Work instructions >>
For each statement, answer yes or no on whether it agrees with the dry eye disease text, and quote the deciding words. (a) Dry eye disease is also called keratoconjunctivitis sicca. (b) A normal eye exam rules out dry eye disease. (c) A patient with dry eye disease may be misdiagnosed with allergic conjunctivitis.

Supplied text >>
- An individual can spend months experiencing symptoms before getting a diagnosis of dry eye disease.
- A patient can have severe dry eyes with a completely normal eye exam.
- Dry eye symptoms are critical in making a diagnosis of dry eye disease.
dry eyes seriously?
Matrix metalloproteinases-9 (MMP-9), Ocular Surface Disease Index (OSDI), Schirmer’s test, tear-film break-up time (TBUT), tear osmolarity
Taking the first step
Dry eye disease (DED) is also known as dry eye syndrome, keratoconjunctivitis sicca and ocular surface disease. Many of us experience dry eye symptoms almost daily, but aren’t paying attention to them. In fact, a person can go several months struggling with dry eye symptoms before realizing they have DED.1 Even after a patient with DED goes to see an eye doctor (ophthalmologist or optometrist), they may get misdiagnosed with other conditions that can mimic DED, like allergic conjunctivitis. Diagnosing DED is difficult for the clinician because a patient can have a seemingly normal eye exam, but still suffer from DED!

Information provided >>
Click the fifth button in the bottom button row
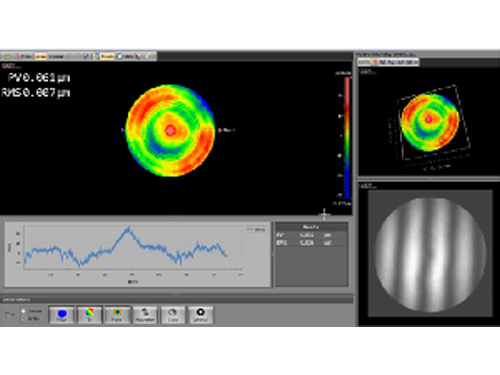 tap(173, 315)
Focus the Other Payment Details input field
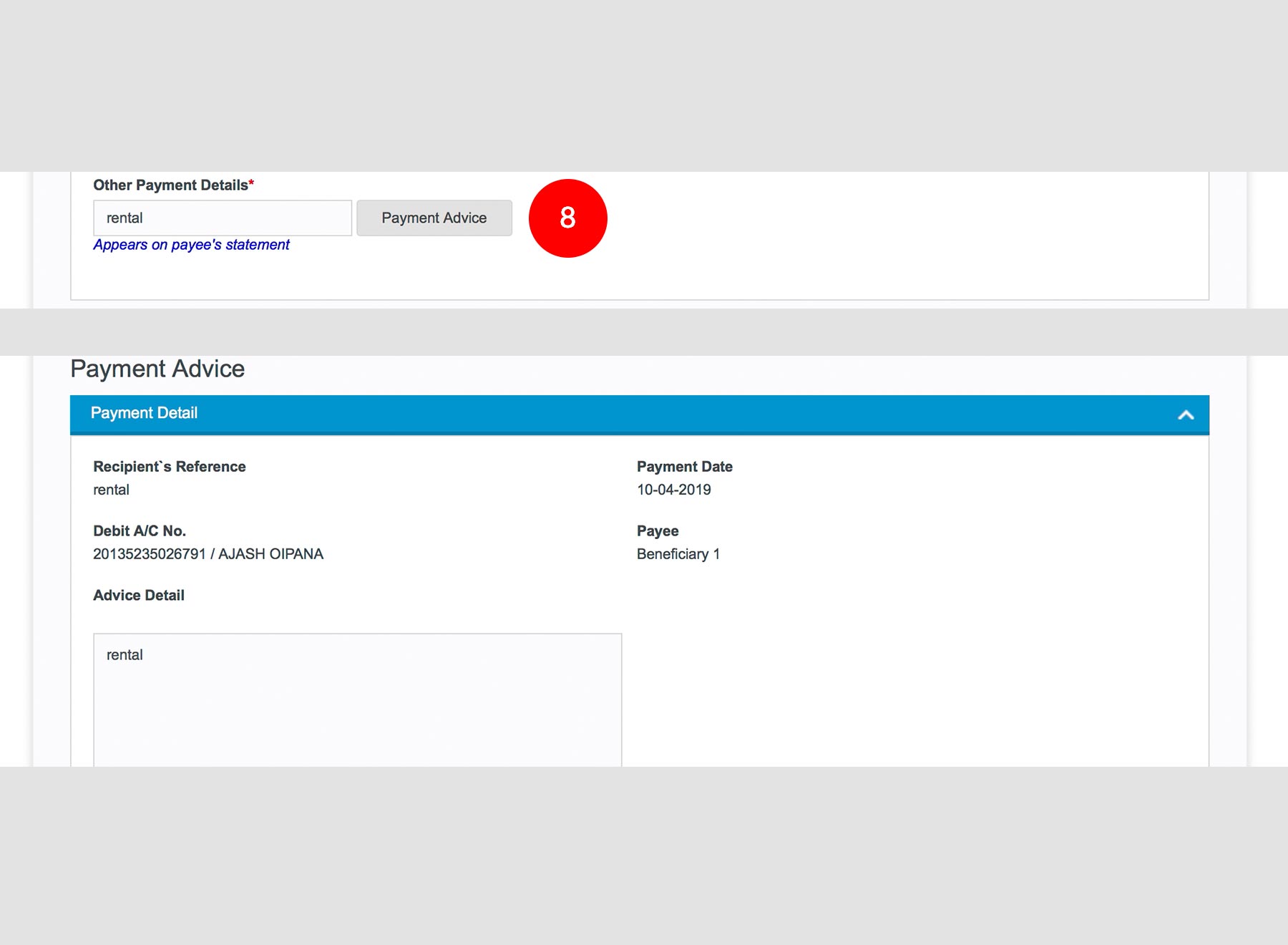 [x=222, y=218]
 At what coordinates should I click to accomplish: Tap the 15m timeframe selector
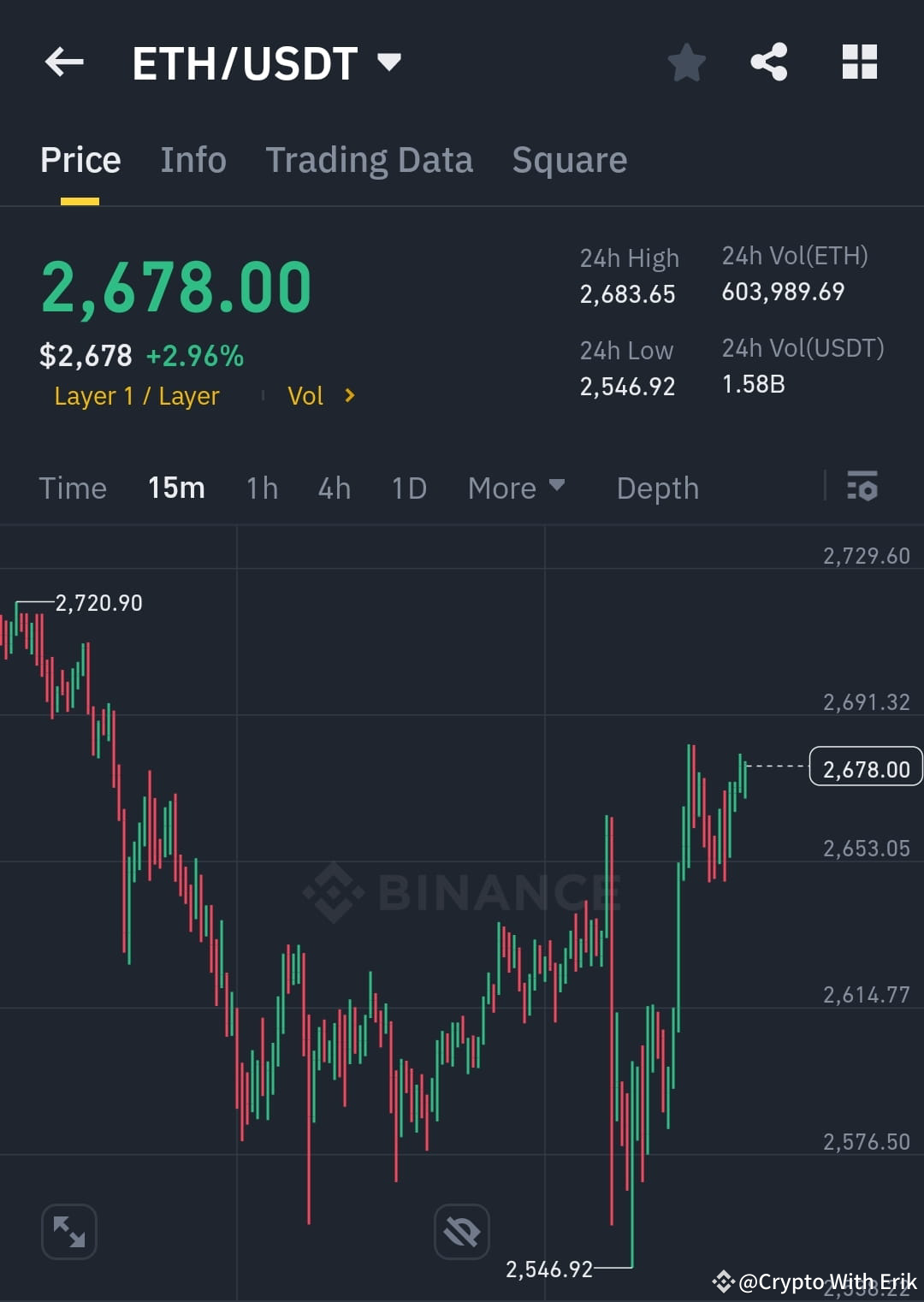point(176,488)
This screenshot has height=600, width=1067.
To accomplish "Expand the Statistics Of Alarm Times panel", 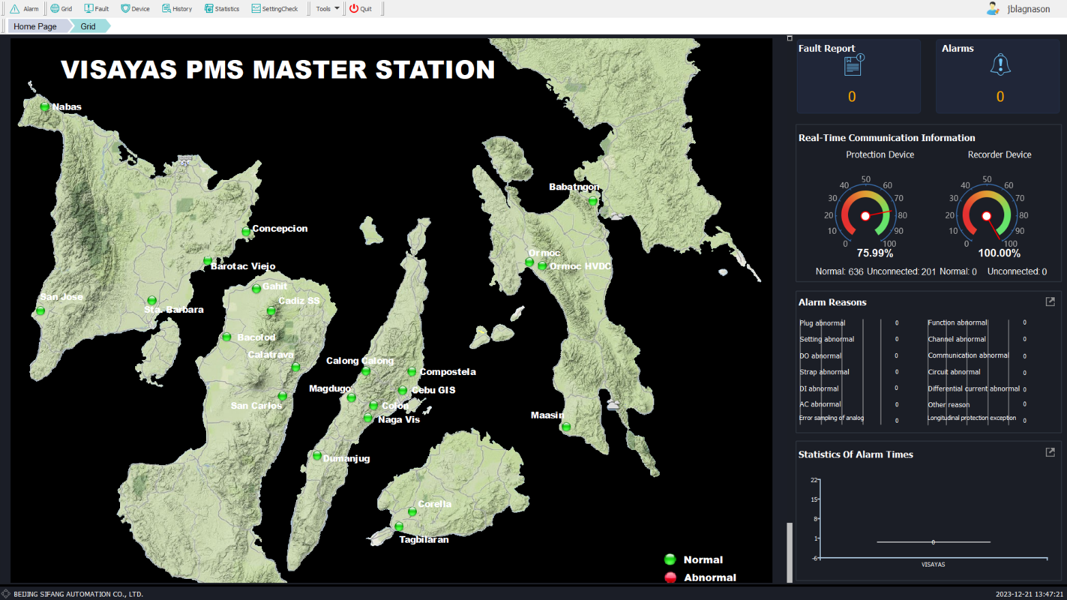I will point(1049,452).
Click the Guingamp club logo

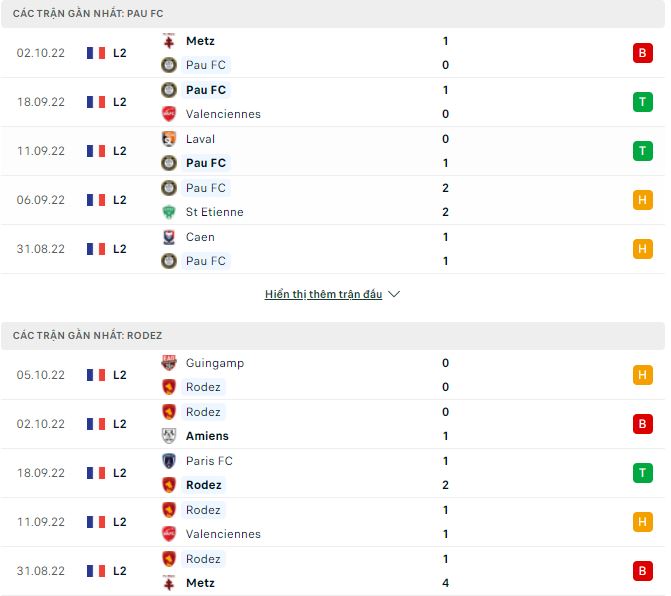point(169,363)
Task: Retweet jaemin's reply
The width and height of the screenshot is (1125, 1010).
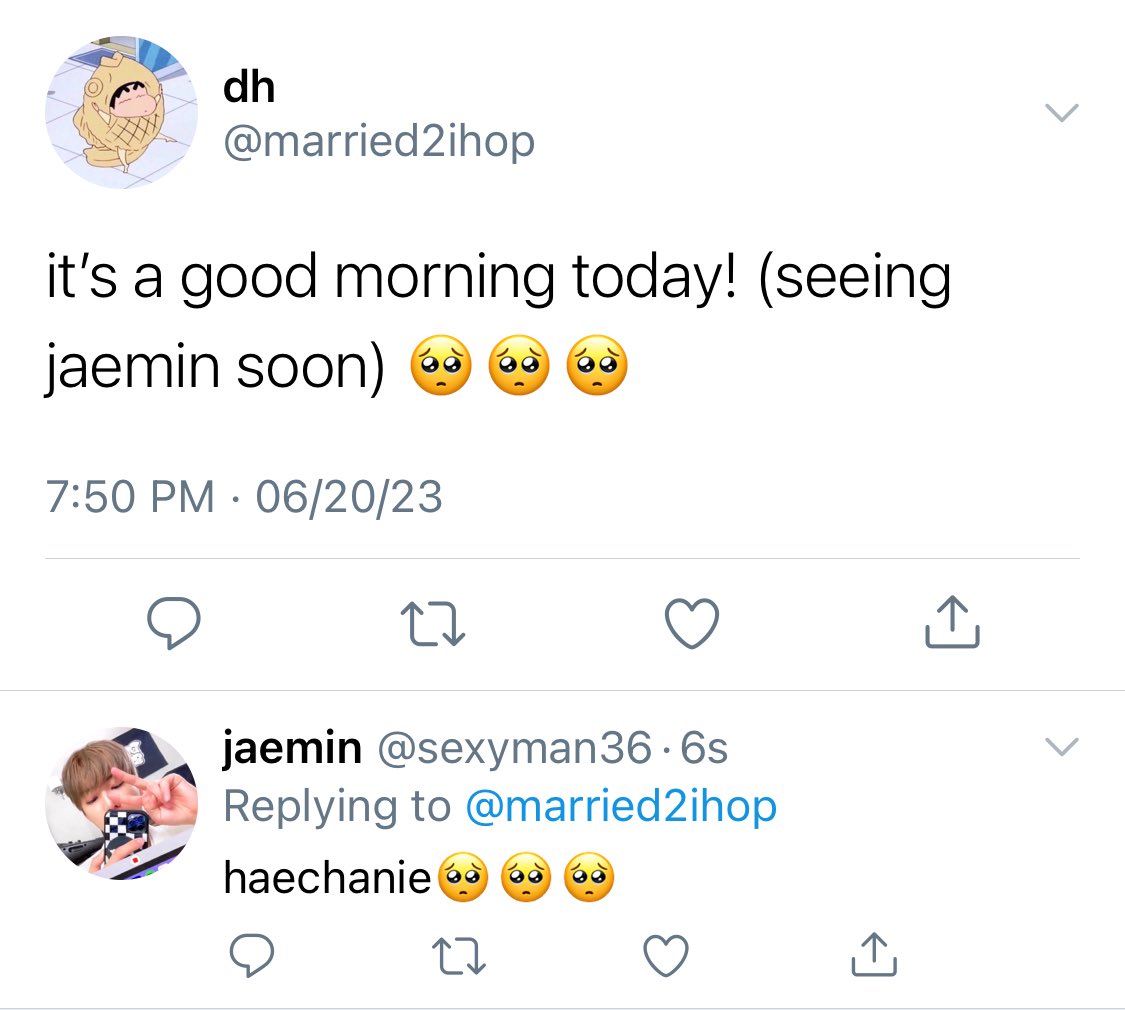Action: [x=459, y=956]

Output below >>
(a) Yes: "Dry eye disease (DED) is also known as dry eye syndrome, keratoconjunctivitis sicca and ocular surface disease."
(b) No: "A patient can have severe dry eyes with a completely normal eye exam."
(c) Yes: "they may get misdiagnosed with other conditions that can mimic DED, like allergic conjunctivitis."